[Problem requirements]: The answer must consist solely of the line containing "[Condiciones de uso] (10, 1355)" and every line after it in the records below, through the last, each reproduced exactly.

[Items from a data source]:
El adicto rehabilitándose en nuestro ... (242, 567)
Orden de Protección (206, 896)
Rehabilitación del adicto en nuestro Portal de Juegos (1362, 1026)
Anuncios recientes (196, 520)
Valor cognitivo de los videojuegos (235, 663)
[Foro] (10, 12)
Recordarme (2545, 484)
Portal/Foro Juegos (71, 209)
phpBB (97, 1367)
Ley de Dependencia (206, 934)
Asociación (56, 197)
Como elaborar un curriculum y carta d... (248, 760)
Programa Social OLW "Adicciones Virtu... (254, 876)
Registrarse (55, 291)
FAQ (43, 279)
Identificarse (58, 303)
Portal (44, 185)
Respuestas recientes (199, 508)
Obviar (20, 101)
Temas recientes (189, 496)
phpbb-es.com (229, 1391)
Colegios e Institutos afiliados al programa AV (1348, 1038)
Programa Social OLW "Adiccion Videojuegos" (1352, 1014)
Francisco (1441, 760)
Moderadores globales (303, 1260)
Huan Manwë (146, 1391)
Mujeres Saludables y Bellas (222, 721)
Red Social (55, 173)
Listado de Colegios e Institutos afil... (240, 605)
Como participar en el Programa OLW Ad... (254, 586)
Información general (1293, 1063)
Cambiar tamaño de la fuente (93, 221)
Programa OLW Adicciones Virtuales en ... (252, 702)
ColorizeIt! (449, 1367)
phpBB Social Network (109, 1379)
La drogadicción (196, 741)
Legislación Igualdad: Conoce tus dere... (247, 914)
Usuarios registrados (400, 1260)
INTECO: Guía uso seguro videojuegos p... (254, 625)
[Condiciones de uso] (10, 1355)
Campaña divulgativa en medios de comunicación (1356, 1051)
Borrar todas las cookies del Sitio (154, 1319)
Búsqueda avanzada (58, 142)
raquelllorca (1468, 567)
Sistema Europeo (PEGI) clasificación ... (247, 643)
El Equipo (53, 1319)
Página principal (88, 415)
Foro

[Task response]:
[Condiciones de uso] (10, 1355)
Campaña divulgativa en medios de comunicación (1356, 1051)
Borrar todas las cookies del Sitio (154, 1319)
Búsqueda avanzada (58, 142)
raquelllorca (1468, 567)
Sistema Europeo (PEGI) clasificación ... (247, 643)
El Equipo (53, 1319)
Página principal (88, 415)
Foro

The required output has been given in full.